Background: In a tumor, hypoxia-inducible factor-1α (HIF-1α) and vascular endothelial cell growth factor (VEGF) are induced to promote angiogenesis for the growth and metastasis of cells. There have been very few studies to examine in vivo relation between HIF-1α and VEGF during tumor progression. Objective: To study the relationship between HIF-1αand VEGF expressions under neovascularization induced by hepatocellular carcinoma cells (HepG2) implanted in nude mice. Methods: Male BALB/c-nude mice 8-10 weeks of age were used. A chamber was prepared on the dorsal skin in which HepG2 was transplanted to induce a tumor. On the day of the experiment, and on days 2, 7, and 14, microcirculation within the chamber was observed using fluorescence videomicroscopy. Based on the recorded video images, capillary vascularity (CV) was measured to examine tumor neovascularization. VEGF expression was measured in blood (serum) withdrawn, using enzyme immunoassay, while HIF-1α expression was measured on samples isolated from tumor tissue, using immunohistochemistry.

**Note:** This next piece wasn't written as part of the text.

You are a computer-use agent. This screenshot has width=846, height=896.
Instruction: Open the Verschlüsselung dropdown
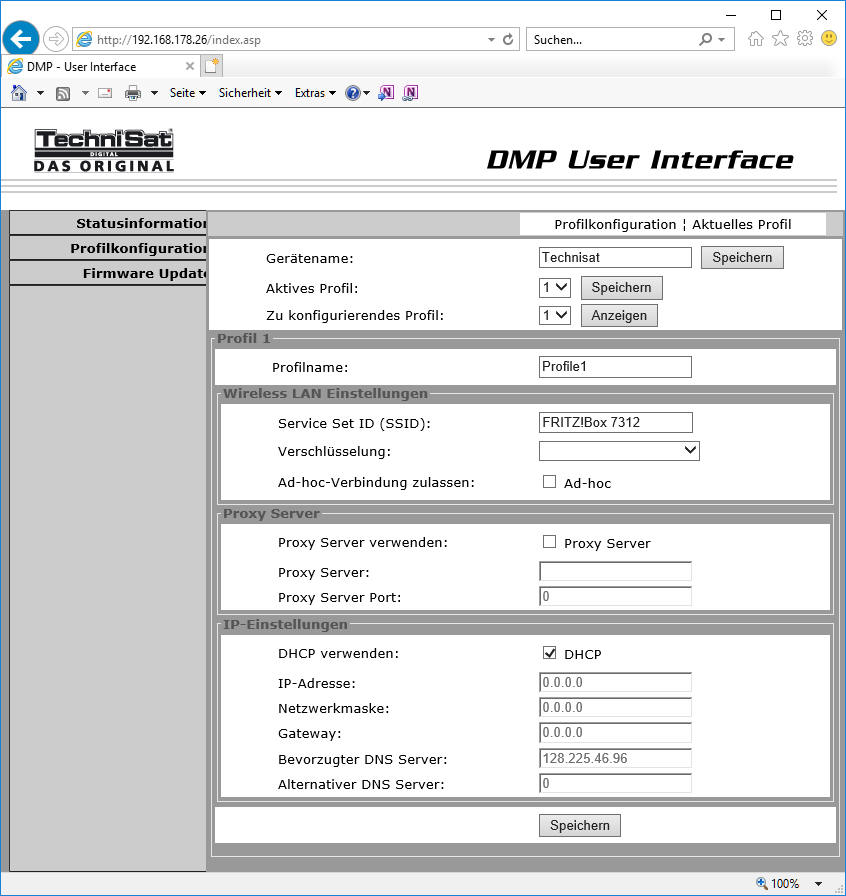click(619, 451)
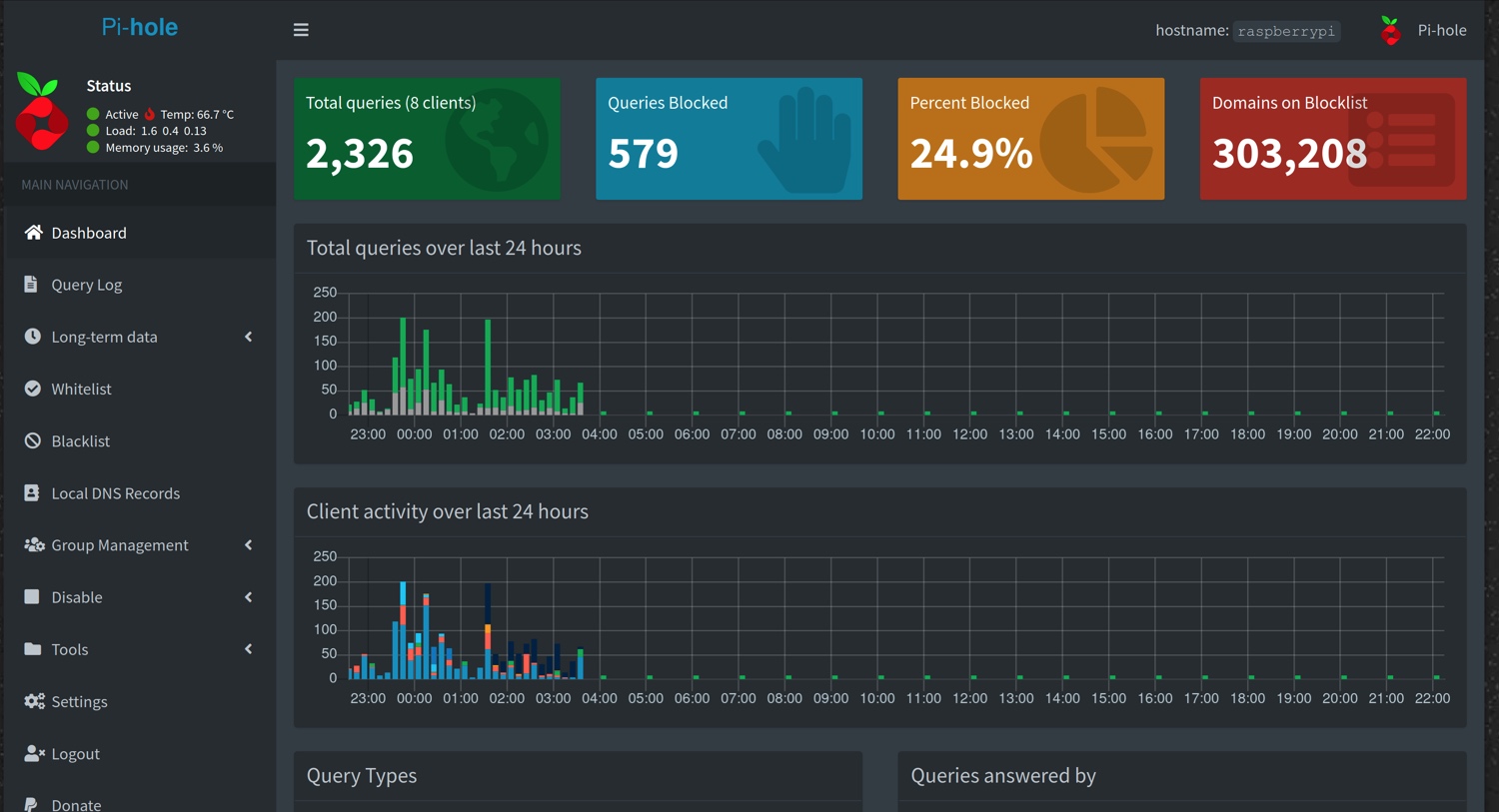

Results: The measured CV significantly increased on day 7 and 14 compared to the aged-matched controls (p<0.05). HIF-1α markedly expressed on day 2, and the expression declined on day 7 and 14 post-inoculation. VEGF expression in serum increased more on day 7 and 14 than on day 2. HIF-1α expression decreased with the increase in VEGF expression from 2 to 14 days after HepG2 implantation, showing a reverse correlation. Conclusion: HIF-1α expression existed prior to both VEGF expression and neovascularization in the tumor. An inhibitor of HIF-1α might be a therapeutic agent for reducing neovascularization via adaptation to hypoxia in tumors.